Seit Anfang der 1990er-Jahre ist es in Deutschland zu zahlreichen rassistischen, antisemitischen und extrem rechten Gewalttaten gekommen. Die Historie hat jedoch mehr als eine 40-jährige Kontinuität, die bis heute nicht angemessen erforscht und dokumentiert ist. Der Brandaschlag am 29. Mai 1993, der nun 29 Jahre zurückliegt und durch den die Schwestern Saime und Hülya Genç, Hatice Genç und Gürsün İnce sowie deren Cousine Gülüstan Öztürk ums Leben gekommen sind, steht gegenwärtig stellvertretend für zahlreiche weitere Anschläge und Pogrome.

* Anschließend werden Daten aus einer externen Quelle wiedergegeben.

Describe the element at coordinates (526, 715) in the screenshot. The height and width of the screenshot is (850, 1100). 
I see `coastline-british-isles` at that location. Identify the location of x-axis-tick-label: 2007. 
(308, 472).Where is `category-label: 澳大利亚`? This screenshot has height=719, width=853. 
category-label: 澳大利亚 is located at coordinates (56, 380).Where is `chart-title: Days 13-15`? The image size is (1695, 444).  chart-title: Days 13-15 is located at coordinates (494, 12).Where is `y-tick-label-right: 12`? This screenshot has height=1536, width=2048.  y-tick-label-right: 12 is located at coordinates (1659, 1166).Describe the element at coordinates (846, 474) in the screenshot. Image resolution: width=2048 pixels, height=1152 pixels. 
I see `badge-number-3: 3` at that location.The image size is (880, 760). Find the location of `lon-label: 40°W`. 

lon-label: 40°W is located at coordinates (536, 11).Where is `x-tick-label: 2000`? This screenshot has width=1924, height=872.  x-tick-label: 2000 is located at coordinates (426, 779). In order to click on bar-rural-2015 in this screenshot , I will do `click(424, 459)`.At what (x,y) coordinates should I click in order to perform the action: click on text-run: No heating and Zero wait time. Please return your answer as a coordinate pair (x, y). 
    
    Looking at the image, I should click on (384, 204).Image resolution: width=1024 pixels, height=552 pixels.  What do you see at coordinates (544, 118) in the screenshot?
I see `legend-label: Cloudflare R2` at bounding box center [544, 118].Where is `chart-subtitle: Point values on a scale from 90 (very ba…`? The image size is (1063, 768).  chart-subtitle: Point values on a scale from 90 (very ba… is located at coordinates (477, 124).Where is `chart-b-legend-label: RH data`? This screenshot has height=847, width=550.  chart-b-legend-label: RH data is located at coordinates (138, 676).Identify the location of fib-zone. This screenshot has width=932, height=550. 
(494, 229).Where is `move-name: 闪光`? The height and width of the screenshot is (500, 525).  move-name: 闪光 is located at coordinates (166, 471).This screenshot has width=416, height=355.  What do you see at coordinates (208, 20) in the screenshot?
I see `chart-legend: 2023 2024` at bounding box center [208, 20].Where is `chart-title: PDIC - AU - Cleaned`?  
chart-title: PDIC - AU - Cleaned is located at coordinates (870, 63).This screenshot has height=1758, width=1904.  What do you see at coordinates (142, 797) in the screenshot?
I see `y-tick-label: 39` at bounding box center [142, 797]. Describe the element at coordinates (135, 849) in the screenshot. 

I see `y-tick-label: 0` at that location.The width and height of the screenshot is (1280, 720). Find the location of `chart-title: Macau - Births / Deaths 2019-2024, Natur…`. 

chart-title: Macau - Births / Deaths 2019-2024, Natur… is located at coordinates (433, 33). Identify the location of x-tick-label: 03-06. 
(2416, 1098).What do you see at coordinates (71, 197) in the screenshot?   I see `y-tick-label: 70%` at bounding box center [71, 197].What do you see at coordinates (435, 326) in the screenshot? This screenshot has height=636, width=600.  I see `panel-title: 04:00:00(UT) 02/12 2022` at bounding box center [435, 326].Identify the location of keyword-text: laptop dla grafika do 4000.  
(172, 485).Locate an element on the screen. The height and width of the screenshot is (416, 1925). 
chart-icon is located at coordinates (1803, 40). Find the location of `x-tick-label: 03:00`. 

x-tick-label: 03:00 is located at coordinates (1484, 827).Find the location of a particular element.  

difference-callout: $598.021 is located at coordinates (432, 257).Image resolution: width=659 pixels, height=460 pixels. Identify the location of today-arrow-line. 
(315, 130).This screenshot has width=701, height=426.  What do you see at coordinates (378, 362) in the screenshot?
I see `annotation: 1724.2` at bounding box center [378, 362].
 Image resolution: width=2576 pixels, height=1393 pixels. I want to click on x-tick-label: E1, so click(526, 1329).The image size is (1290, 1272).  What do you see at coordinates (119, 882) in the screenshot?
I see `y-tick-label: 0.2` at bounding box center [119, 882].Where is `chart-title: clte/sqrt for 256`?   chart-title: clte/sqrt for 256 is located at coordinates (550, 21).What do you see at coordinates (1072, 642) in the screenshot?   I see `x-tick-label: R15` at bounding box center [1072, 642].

Der Fachbereich Re_Struct des Informations- und Dokumentationszentrums für Antirassismusarbeit in Nordrhein-Westfalen (IDA-NRW), in dem die Bildungsmaterialien entwickelt wurden, wird durch die Landeszentrale für politische Bildung aus Mitteln des Bundesprogramms Demokratie Leben! gefördert und hat zum Ziel, rassismuskritische und intersektionale Perspektiven für Institutionen und Träger der politischen Bildung anzuregen und weiterzuentwickeln.
Die rassismuskritischen schulischen und außerschulischen Bildungsmaterialien zum rassistischen und extrem rechten Brandanschlag in Solingen mit dem Titel „Da war doch was!“ – Der Brandanschlag in Solingen (Zitat einer Oberstufenschülerin aus Solingen) mit über 200 Seiten Material verfolgt das Ziel, Kinder- und Jugendliche im Alter von zehn bis 18+ Jahren an den Brandanschlag zu erinnern, sie zu sensibilisieren, aufzuklären und ihr Wissen zu erweitern. Das Material kann in der Kinder- und Jugendarbeit z. B. auch in Schulen eingesetzt werden. Lehrkräfte haben die Module didaktisch und methodisch gesichtet und angepasst, damit die Ziel- und Altersgruppe auch tatsächlich erreicht wird. Ein Anliegen war, die Module vom Schwierigkeitsgrad her so anzupassen, dass sie mit Kindern und Jugendlichen aller Schulformen durchgeführt werden können. An vielen Modulen sind Jugendliche beziehungsweise junge Erwachsene – Oberstufenschüler*innen aus Solingen – konzeptionell beteiligt gewesen. Angehörige der Familie Genç haben das Projekt mit Material und Anregungen aus der Betroffenenperspektive unterstützt.
Zum Hintergrund: Rassismus ist kein Randphänomen und kein Einzelfallproblem, sondern tief in der Mitte unserer Gesellschaft verankert. Fachkräfte und Multiplikator*innen mit pädagogischer Verantwortung für Kinder- und Jugendliche stehen daher häufig vor einer großen Herausforderung. Sie sind nicht selten verunsichert und überfordert, wenn Rassismus, extrem rechte Gewalt(taten) oder Rechtsextremismus thematisiert werden. Ihnen fehlt oftmals nicht nur das nötige Hintergrundwissen, sondern in erster Linie auch konkretes Handwerkszeug wie Handlungs- und Diskussionsstrategien, um mit Kindern und Jugendlichen darüber zu sprechen. Die Bildungsmaterialien enthalten daher Bausteine und theoretische Betrachtungen zum Brandanschlag in Solingen. Die thematische Gliederung der umfangreichen Übungseinheiten erleichtert es Fachkräften und Multiplikator*innen zusätzlich, sich mit der Thematik zu befassen.
Der rassistisch motivierte Brandanschlag in Solingen war Anstoß für die Gründung und Förderung des IDA-NRW, das an das Informations- und Dokumentationszentrum für Antirassismusarbeit e. V. (IDA e. V.) angegliedert ist. Deshalb freuen wir uns Ihnen unsere Webseite www.da-war-doch-was.de zum Solinger Brandanschlag bekannt zu geben.